The Vikings are the NFL's Jerry Lundegaard



Have you ever met someone, and within the first 2 and a half minutes of talking, they're bragging to you about any and all aspects of his life?


"Yeah, I think by 30, they will make me partner."


"Dude, if I showed you the commission slip, you would lose your mind."


"You've never been Taiwan? It's amazing man."


Meanwhile, this guy is in the exact same bar you are. He's drinking the exact same thing you are. He wants you to think that he is the next Zuckerberg meanwhile, he's trying to scam people into buying true coats and plotting to ransom his own wife in order to get the cash for a parking lot.

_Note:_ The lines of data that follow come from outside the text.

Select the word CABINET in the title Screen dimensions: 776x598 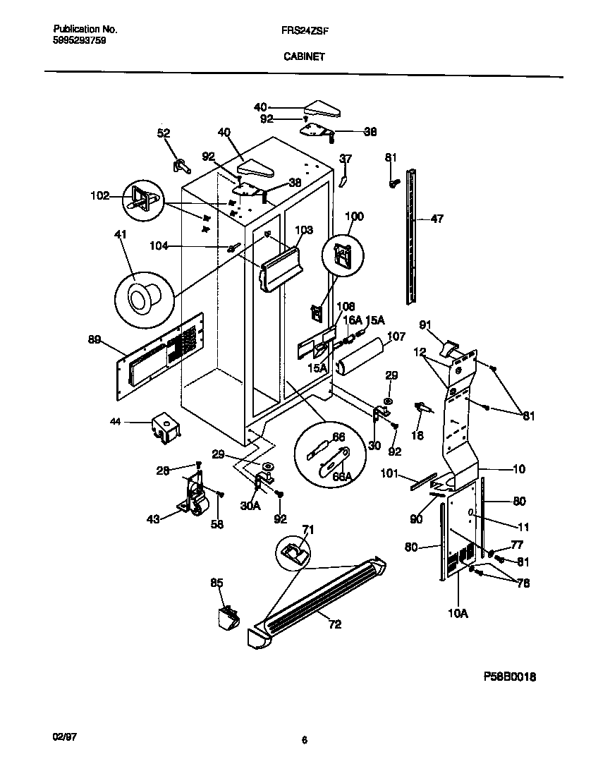click(x=304, y=58)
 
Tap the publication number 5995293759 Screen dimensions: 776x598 click(x=80, y=41)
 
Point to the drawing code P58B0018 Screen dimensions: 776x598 click(x=510, y=676)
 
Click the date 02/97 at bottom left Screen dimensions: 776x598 click(x=65, y=736)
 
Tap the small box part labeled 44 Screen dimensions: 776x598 click(x=164, y=428)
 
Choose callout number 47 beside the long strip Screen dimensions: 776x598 click(x=437, y=219)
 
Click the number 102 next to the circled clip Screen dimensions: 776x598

This is the Minnesota Vikings.


The Vikings like to brag about their Norse roots and tough, rugged team culture all while they play indoors.


Their best season in the last 10 years was in 2009, otherwise known as Brett Favre's farewell tour. In one of the most poetic instances of karma I have ever seen, Minnesota missed out on yet another Lombardi Trophy thanks to their settling for Green Bay's sloppy seconds.




Since then, they have had four 10-win seasons: 2012, 2015, 2017, and 2019 all of them culminating in a playoff run that ended more hilariously than the last:


2012: After finishing 2nd in the NFC North, Minnesota travels to Green Bay for a wild card matchup. They start Joe Webb, and get dismantled 24-10 by their big brother.


2015: Minnesota actually wins the division and gets to host a playoff game. Then this happens:


(My favorite is all the Viking fans prematurely celebrating in the crowd)


2017: The Vikings pull out an incredible win against the Saints in the Divisional Round. The game is dubbed the "Minneapolis Miracle." The elation lasts a week...until they get destroyed 38-7 by the Nick Foles-led Eagles.


2019: The Vikings actually put together a solid win on the road against the favored Saints. They follow up the impressive performance with a stinker in Santa Clara against the Niners, getting run out of the building. (Note: the Packers didn't do any better)


Outside of those four seasons, the past decade has been a big ol' shit sandwich for the Vikings.


Their Quarterback situation has been abysmal. After their 2009 run, Minnesota's QBs have gone a pedestrian 77-80-2. Their prized 2018 free-agent acquisition, Kirk Cousins, has gone a mediocre 18-12-1, and the rest of their QB stable has been comprised of Case Keenum, Sam Bradford, one pro bowl season of Teddy Bridgewater, Christian Ponder (lol), Tavaris Jackson God rest his soul, Joe Webb, and the husk of what used to be Brett Favre.


Their rushing attack over that period of time, to be fair, was pretty good. They ranked in the top ten win rushing yards 6 of the last 10 years, mostly due to having a generational talent at running back and having to start a converted wide receiver at quarterback.


My personal favorite Vikings season was 2016, a year that started off 5-0, including a more-decisive-than-it-seems 17-14 win over Green Bay in week 2.


Then, the wheels came off. The NFL realized that Sam Bradford was the Quarterback. They went on to drop 8 of their next 11 and tear each other apart in the media.


Behind the "powerhouse" combination of Jerick McKinnon and Matt Asiata, they finished DEAD LAST in Rushing Yards, and they were summarily executed at the hands of the Packers during the run-the-table winning streak of 2016.




For a team whose greatest accomplishments include a defense named after a 1959 novelty song, breaking Aaron Rodgers' collarbone, and draining whatever was left of Brett Favre's career, they sure do act like their shit doesn't stink.


And that's the thing, when you talk as much shit as the Vikings do, you have to back it up with something. You can't simultaneously tout your team culture and then miss a 27-yard game-winning field goal in the playoffs. You can't brag about being this rugged, rough and tumble football team that mirrors your Norse namesake while playing indoors in a cold-weather city.


That doesn't make you the class of the NFL, it makes you Jerry Lundergard. You're the football equivalent of the guy who makes employee of the month every five years but also gets pushed around by his Father-In-Law.


How 'bout we just focus on filling up that empty trophy case first.